_Extrait proposé_.
┏━━
Il ne s’agit pas ici de moquer les morts, d’oublier les stigmates des blessures, mais la catastrophe ferroviaire de Brétigny-sur-Orge fait émerger deux réalités un peu sordides, sales même.

 La première a trait aux chaines d’information en continu qui trouvent leur plein épanouissement dans la couverture de ces catastrophes ferroviaires. La catastrophe ferroviaire constitue finalement leur modèle absolu. Deux ingrédients apparaissent ici déterminants : l’image rare de la destruction spectaculaire, inouïe qui rend la prothèse technique valétudinaire, la désorganisation qui met en scène l’incertitude, le démenti. On est frappé par l’importance, le volume incroyable d’antenne ou il ne passe finalement pas grand-chose: des « faux »  témoignages  qui apportent peu à la vérité et l’emprisonnent dans sa violence immédiate, l’émotion des autorités dont l’utilité de la présence ne saute pas aux yeux (on aurait envie de voir les sauveteurs leur dire gentiment : c’est gentil, mais y en a qui bossent).
┗━━
_Données fournies_.
┏━━
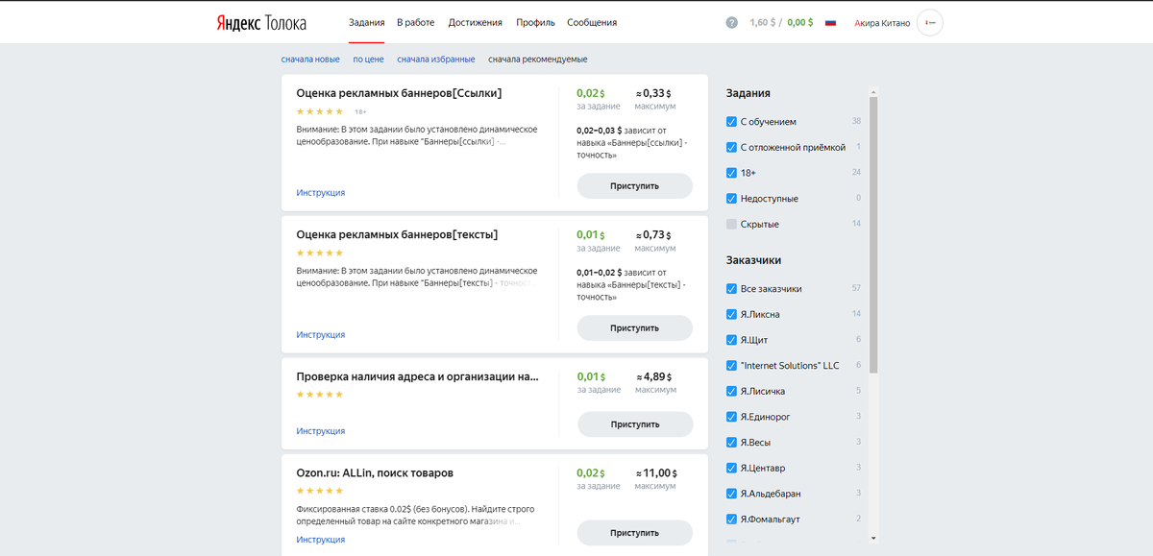Screen dimensions: 1153x556
Task: Start the "Оценка рекламных баннеров[Ссылки]" task
Action: (634, 185)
┗━━
_Consigne_. Recopiez, s'il vous plaît, le passage de l'extrait sur la catastrophe de Brétigny-sur-Orge qui s'ouvre sur les mots contenant « Il ne s’agit » et se clôt sur « sordides, sales même. ».

_Réponse_.
Il ne s’agit pas ici de moquer les morts, d’oublier les stigmates des blessures, mais la catastrophe ferroviaire de Brétigny-sur-Orge fait émerger deux réalités un peu sordides, sales même.